The problem of interpolating functions comes up naturally in many areas of applied mathematics and natural sciences. Radial basis function methods provide an interpolant to values of a real function of d variables and are highly useful in many applications, especially if the function values are given at scattered data points.

The need for iterative procedures arises when the number of interpolation conditions n is large, since hardly any sparsity occurs in the linear system of interpolation equations. Solving this system with direct methods would require O($\textit{n}$3) operations.

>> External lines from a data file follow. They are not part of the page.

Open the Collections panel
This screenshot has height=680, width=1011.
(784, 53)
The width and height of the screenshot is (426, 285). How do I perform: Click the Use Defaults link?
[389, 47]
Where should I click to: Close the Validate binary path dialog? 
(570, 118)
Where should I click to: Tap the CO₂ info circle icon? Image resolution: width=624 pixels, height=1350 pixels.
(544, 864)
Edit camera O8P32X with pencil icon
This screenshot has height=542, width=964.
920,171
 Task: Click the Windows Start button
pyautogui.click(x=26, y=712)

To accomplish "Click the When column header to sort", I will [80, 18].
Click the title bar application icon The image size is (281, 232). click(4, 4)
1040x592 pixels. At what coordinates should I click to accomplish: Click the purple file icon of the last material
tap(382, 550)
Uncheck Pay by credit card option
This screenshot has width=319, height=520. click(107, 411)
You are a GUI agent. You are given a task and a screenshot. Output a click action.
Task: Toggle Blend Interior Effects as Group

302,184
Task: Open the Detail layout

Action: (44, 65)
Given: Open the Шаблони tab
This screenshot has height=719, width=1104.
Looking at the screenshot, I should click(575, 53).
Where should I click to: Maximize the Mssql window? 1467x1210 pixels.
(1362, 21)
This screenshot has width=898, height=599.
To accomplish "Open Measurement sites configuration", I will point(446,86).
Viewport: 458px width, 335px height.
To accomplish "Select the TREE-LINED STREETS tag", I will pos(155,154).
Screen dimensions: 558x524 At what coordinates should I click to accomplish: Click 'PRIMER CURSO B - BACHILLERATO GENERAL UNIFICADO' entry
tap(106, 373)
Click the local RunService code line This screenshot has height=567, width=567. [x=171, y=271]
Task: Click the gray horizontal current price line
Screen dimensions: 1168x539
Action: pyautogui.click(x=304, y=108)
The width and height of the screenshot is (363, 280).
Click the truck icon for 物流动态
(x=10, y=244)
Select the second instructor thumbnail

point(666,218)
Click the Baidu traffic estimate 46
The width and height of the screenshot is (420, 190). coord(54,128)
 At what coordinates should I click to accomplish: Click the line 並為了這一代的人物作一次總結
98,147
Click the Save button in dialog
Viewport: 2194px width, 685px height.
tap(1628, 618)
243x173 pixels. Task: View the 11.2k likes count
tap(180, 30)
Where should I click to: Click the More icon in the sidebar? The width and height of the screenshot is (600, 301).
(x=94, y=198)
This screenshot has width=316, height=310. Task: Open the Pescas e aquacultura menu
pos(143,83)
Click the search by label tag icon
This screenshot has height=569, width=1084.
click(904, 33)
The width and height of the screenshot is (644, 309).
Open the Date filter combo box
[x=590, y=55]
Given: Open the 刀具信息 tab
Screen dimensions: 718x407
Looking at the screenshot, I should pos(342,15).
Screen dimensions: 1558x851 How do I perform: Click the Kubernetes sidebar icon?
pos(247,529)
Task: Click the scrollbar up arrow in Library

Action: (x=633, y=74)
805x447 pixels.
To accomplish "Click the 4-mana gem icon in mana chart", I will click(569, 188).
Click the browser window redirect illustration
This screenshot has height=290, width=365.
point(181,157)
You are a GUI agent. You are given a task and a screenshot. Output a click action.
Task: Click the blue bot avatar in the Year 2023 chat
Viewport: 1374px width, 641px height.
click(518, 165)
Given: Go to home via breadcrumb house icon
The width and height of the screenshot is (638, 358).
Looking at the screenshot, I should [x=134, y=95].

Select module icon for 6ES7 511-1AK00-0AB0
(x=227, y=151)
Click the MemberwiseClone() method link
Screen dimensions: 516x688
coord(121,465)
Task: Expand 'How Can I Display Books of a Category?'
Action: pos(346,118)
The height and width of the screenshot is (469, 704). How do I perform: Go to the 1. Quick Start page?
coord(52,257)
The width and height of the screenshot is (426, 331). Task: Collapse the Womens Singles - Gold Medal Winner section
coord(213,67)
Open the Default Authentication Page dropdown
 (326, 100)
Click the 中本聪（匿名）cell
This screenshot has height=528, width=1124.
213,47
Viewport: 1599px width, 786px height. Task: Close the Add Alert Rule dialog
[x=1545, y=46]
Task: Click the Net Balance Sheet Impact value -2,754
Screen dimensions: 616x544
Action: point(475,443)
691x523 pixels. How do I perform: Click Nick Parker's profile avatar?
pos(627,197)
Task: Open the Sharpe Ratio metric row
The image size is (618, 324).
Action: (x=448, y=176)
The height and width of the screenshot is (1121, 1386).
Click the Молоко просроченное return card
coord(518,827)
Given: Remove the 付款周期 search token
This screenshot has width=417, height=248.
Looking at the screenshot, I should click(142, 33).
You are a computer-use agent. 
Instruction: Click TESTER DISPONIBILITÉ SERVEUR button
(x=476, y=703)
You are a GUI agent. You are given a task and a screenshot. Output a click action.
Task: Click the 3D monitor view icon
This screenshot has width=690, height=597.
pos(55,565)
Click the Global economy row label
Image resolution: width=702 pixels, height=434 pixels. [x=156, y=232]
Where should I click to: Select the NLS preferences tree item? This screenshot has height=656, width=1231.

This dissertation considers several iterative techniques. They were developed from an algorithm described by Beatson, Goodsell and Powell (1995), which is examined first. By gaining more and more theoretical insight into the original algorithm, new algorithms are developed and connections to known methods are made. We establish the important role a certain semi-inner product plays in the convergence analysis of the original algorithm, and the first proof of convergence is given. This leads to a new technique using line searches described later. Then it is shown that the original algorithm is equivalent to solving a certain symmetric and positive definite system of equations by Gauss-Seidel iterations. Thus iterative techniques like Jacobi iterations and conjugate gradient methods follow. This symmetric and positive definite system of equations can be derived from the original system of equations by preconditioning it with a certain matrix. The preconditioned conjugate gradient algorithm was first suggested for this problem by Dyn et al. (1983, 1986), motivated by the variational theory of thin plate splines. It is helpful to view the original algorithm as a linear operator working on a certain linear space equipped with the aforementioned semi-inner product.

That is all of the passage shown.